* _Problem to solve_
Copy each of the following rows word for word.
START Record excerpts
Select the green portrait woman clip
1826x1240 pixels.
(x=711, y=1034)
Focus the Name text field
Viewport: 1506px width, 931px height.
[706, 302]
END Record excerpts
* _Correct result_
Select the green portrait woman clip
1826x1240 pixels.
(x=711, y=1034)
Focus the Name text field
Viewport: 1506px width, 931px height.
[706, 302]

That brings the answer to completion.